Our unwavering focus on helping individual students overcome obstacles, stay enrolled in classes, and earn college degrees, regardless of the external factors around us, is what I believe will make us a successful institution today, tomorrow, and in the future.

MTSU Quest for Student Success

A few years ago, MTSU launched a major initiative—the Quest for Student Success. This Quest is designed to ensure that every student who comes to MTSU with the drive to achieve will be met with the best instruction from excellent professors who care for their success. As part of the Quest, University faculty and staff members have also become more flexible and nimble enough to provide extra support and assistance when our students encounter unexpected difficulties or when roadblocks arise that negatively affect their persistence toward graduation. By doing so, we have created a culture of high expectations coupled with personal attention when students struggle inside or outside the classroom. The following update provides a list of the top 15 recent developments in our Quest. True Blue!
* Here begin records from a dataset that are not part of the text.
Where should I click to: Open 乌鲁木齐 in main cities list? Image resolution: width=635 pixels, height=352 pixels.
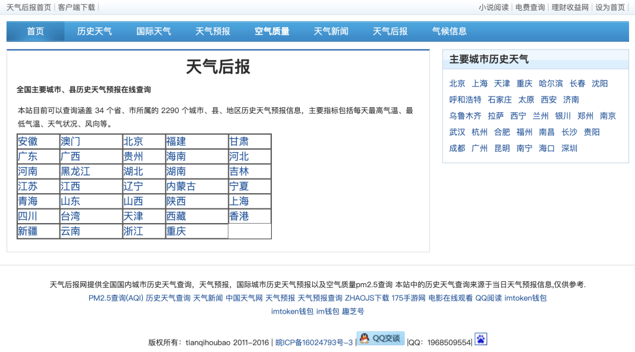click(465, 116)
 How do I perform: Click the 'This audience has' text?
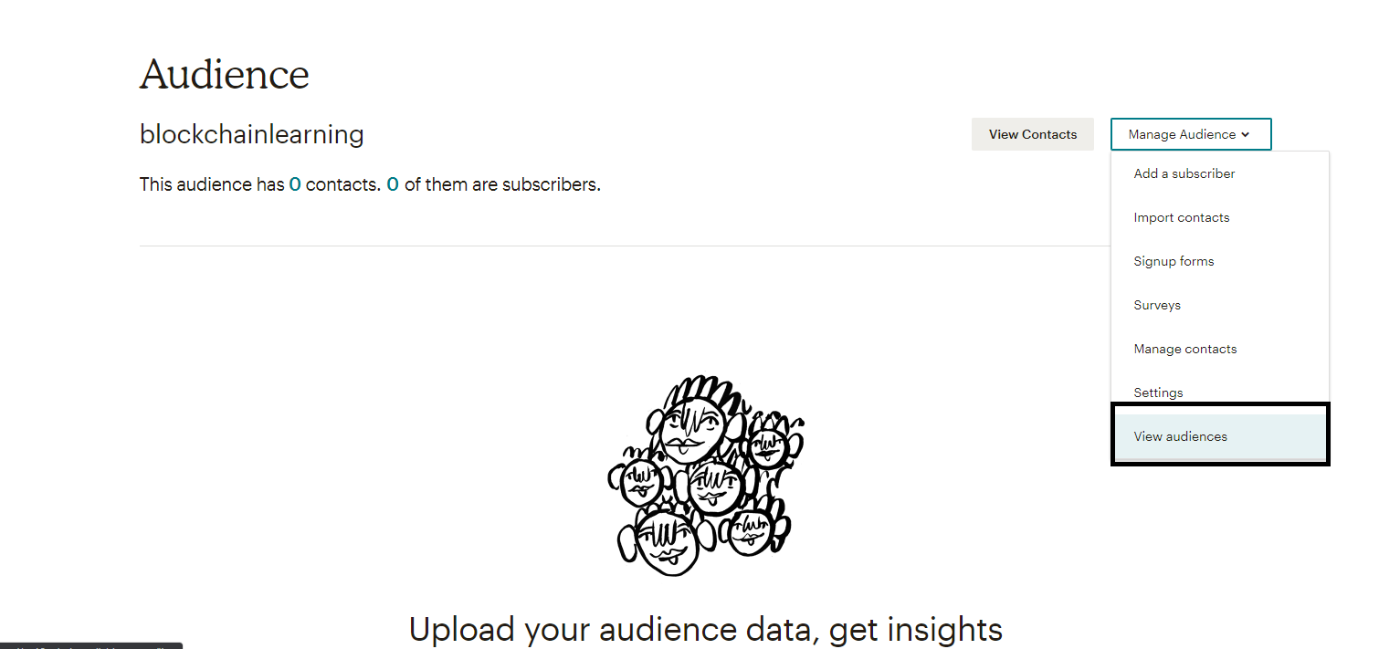212,184
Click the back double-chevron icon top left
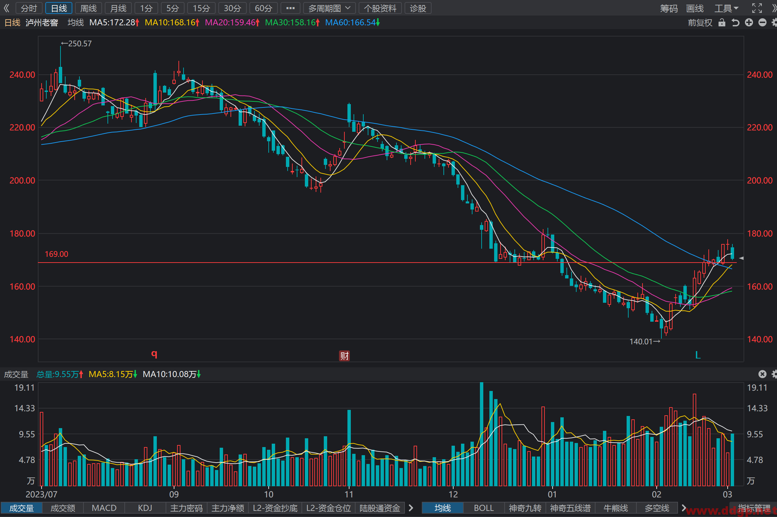Screen dimensions: 777x517 (x=6, y=8)
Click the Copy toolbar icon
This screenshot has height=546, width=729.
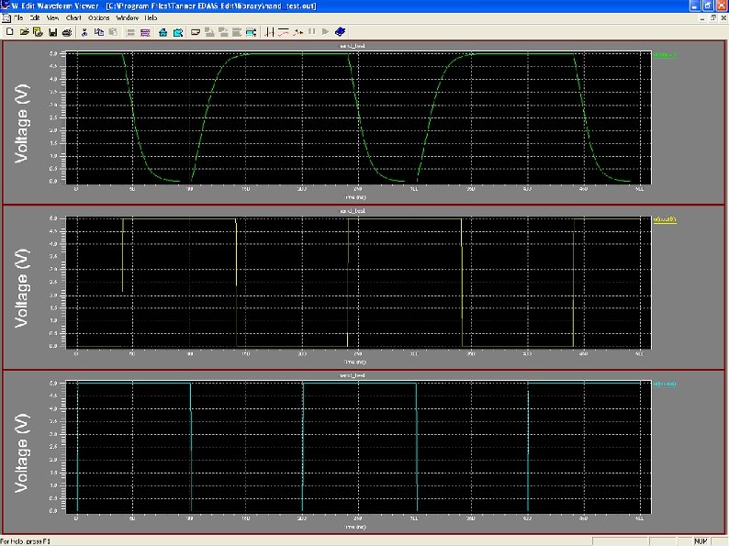click(97, 31)
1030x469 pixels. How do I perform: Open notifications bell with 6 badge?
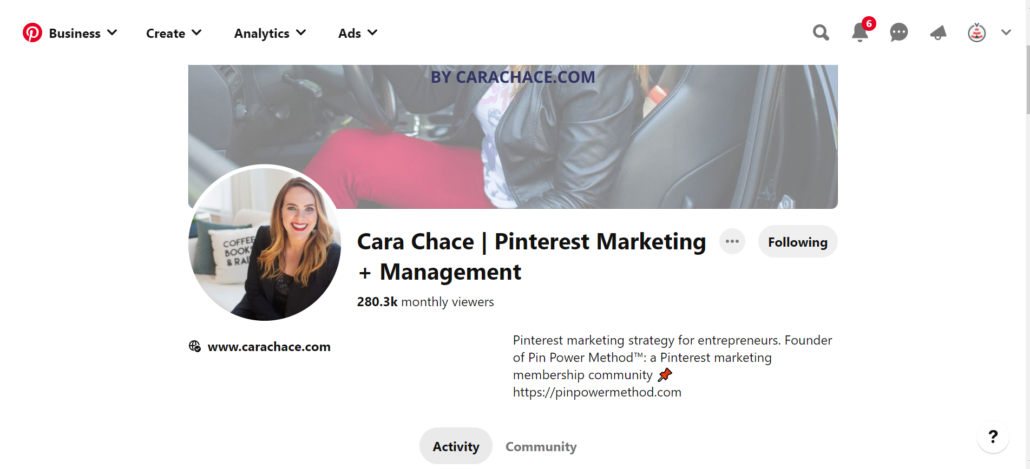coord(861,31)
On January 15, 2016, more than 100 students were welcomed to the REBOUND program. In its second year of operation, REBOUND provides specialized advising and programming to freshmen who earn less than a 2.0 GPA in their first semester of studies. The one-year retention rate for students who participate in REBOUND is 50 percent higher than for students who do not.

The Scholars Academy continues its tradition of success in serving at-risk new freshmen. In Fall 2014, 113 students entered the program. By Fall 2015, a total of 85 percent of these Scholars Academy students returned to MTSU, a retention rate that easily surpassed new freshmen who were not a part of the program (73.2 percent). In Fall 2015, the Scholars Academy expanded to serve 167 students. Early indicators show that these students, much like those who participated in earlier programs, continue to excel. About one-quarter were named to the Dean’s List, and nearly 50 percent earned above a 3.0 GPA in their first semester of studies.
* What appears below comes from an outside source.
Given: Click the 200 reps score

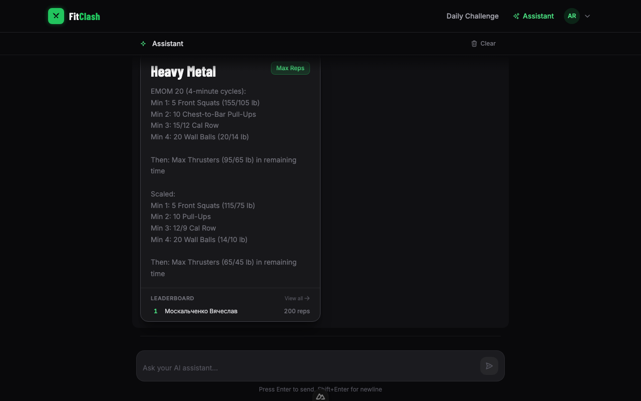Looking at the screenshot, I should 297,311.
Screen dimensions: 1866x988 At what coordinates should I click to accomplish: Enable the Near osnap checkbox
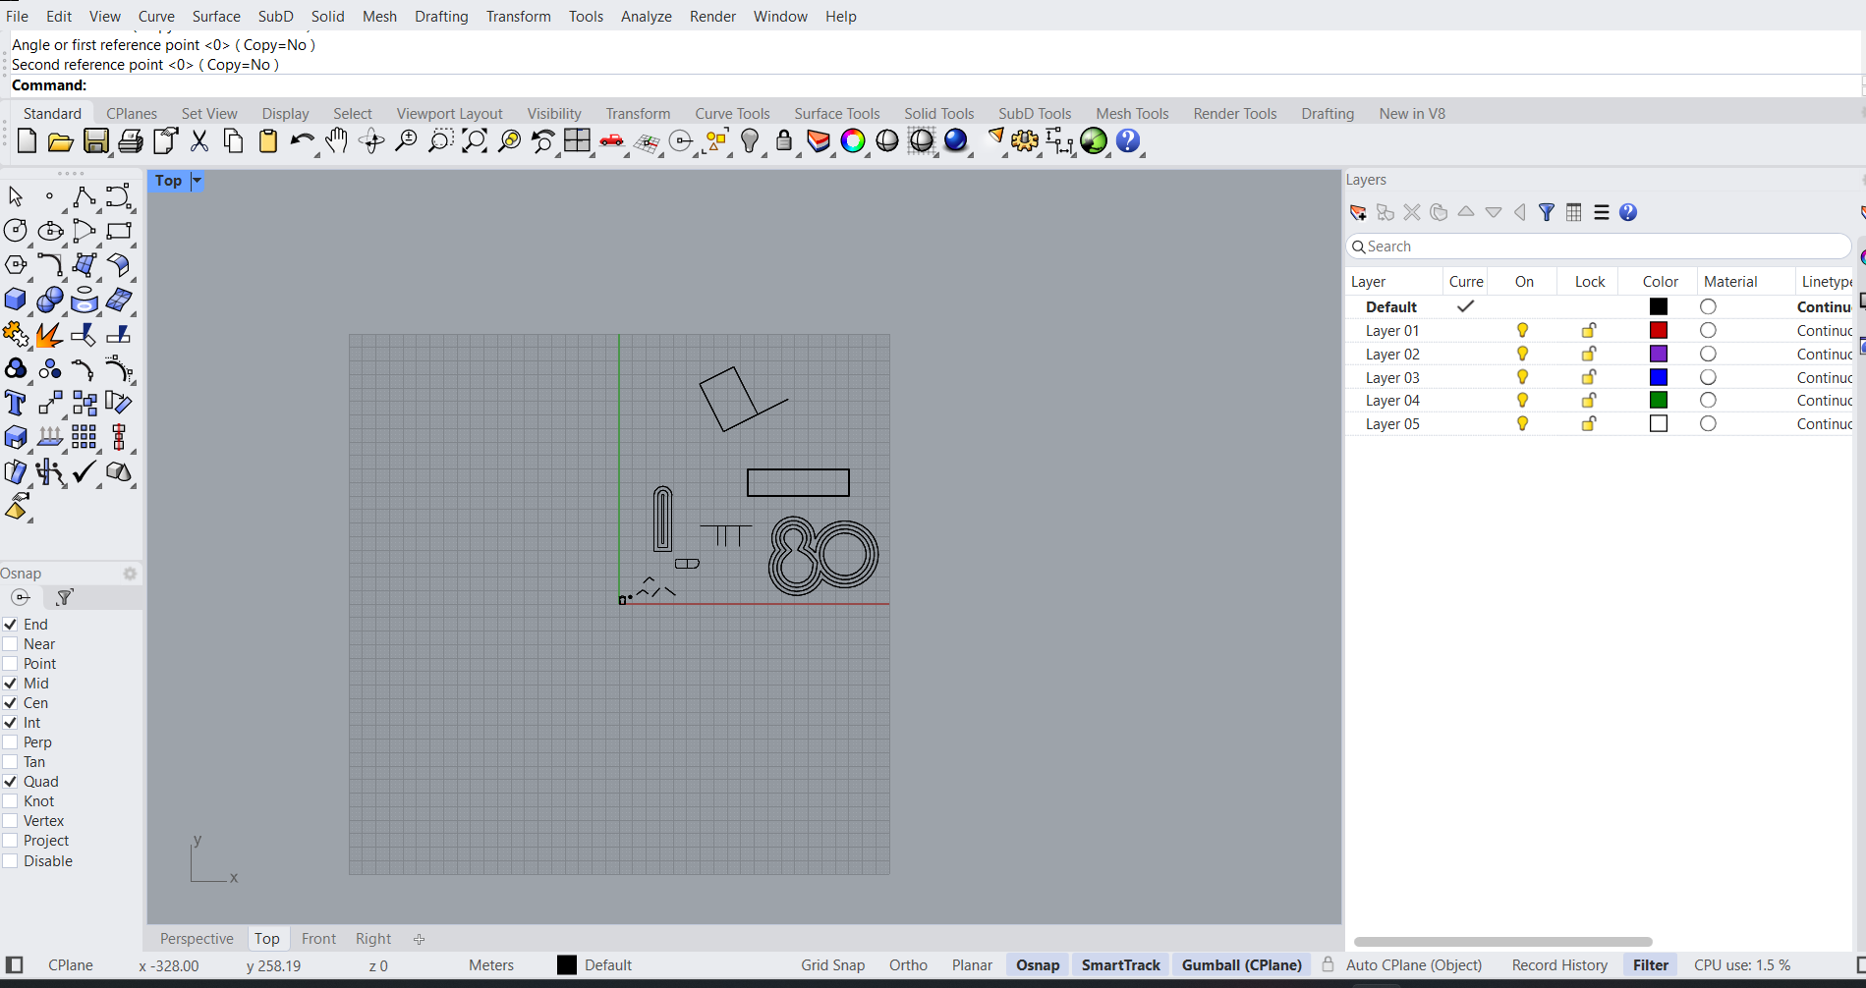click(11, 644)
MTSU’s tutoring initiative continues to evolve to support the academic needs of students. Although the Office of Student Success coordinates tutoring, the real work involved is accomplished by faculty and chairs who recruit, hire, and manage tutors for their individual program areas. In Fall 2015, free tutoring was offered for 187 courses, representing 24 disciplines. In this semester alone, students spent 7,089 hours in tutoring!
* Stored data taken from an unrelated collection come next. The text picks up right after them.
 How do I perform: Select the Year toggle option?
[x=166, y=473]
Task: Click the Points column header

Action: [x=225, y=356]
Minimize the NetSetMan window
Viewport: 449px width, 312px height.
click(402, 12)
A transformative model of academic advising developed and implemented as part of the Quest has reshaped the student experience at MTSU. This initiative has involved:

  • Selection and appointment of advisor managers for every college
  • Recruitment and appointment of 47 additional advisors to bring the median student-to-advisor caseload to 300/1 or less
  • Creation of work spaces for college advising centers
  • Development of a year-long education and training program to prepare and acclimate advisors to a new student success paradigm
  • Creation and implementation of an advising culture that is student-centered, data-informed, and strategy-driven

5  During the first year alone of using a new predictive analytics system (EAB SSC), academic advisors at MTSU:

  • Met in person with 28,184 students
  • Conducted 9,438 advising sessions by email or online
  • Advised 1,450 students by phone
  • Reviewed the files of 22,214 students and reached out to assist them
  • Altogether, made 63,945 contacts with students

6  Within the first six months of implementing both this new advising model and the predictive analytics system:

  • MTSU was recognized as a top user among the more than 170 universities using the EAB SSC system.
  • Advisors focused on basic outreach campaigns—like getting students enrolled for the upcoming semester—that produced significant gains in persistence rates from the Fall 2014 to Spring 2015 semester.
  • Persistence rates increased by 2.2 percentage points for new freshmen, 4.5 points for transfers, and 2.1 points for sophomores.
  • It is estimated that improvements in persistence rates for the first semester alone resulted in the generation of an additional $1.5 million in Spring 2015 tuition and fees.
  • It is estimated that these efforts resulted in retaining an additional 390 students from Fall 2014 to Spring 2015.

7  In Spring 2015, more than 2,500 students were surveyed about their experiences with academic advising at MTSU. The results were compared to a survey conducted of the undergraduate population exactly two years prior. Student opinion of advising experiences were significantly higher in 2015 as compared to 2013, especially on items that included:

  • Willingness to discuss problems
  • Responds in a timely manner
  • Is approachable and easy to talk with
  • Is available when assistance is needed
  • Is helpful in clarifying life and career goals
  • Is helpful in obtaining tutorial assistance
  • Is helpful in improving study habits
  • Is helpful in selecting a major

8  During the Spring 2015 semester, advisors managers, chairs, program coordinators, and faculty went through a careful process to identify “success markers” for more than 150 undergraduate programs. This involved a thorough assessment of each program area’s most predictive courses, establishing grade thresholds for these courses, and determining sequences for course completion. Success markers have been entered into and are active in the EAB SSC system. These markers enable the identification of students who are at-risk or off-track in completing degree requirements. Academic advisors use these success markers in conjunction with risk prediction to conduct outreach campaigns to assist students.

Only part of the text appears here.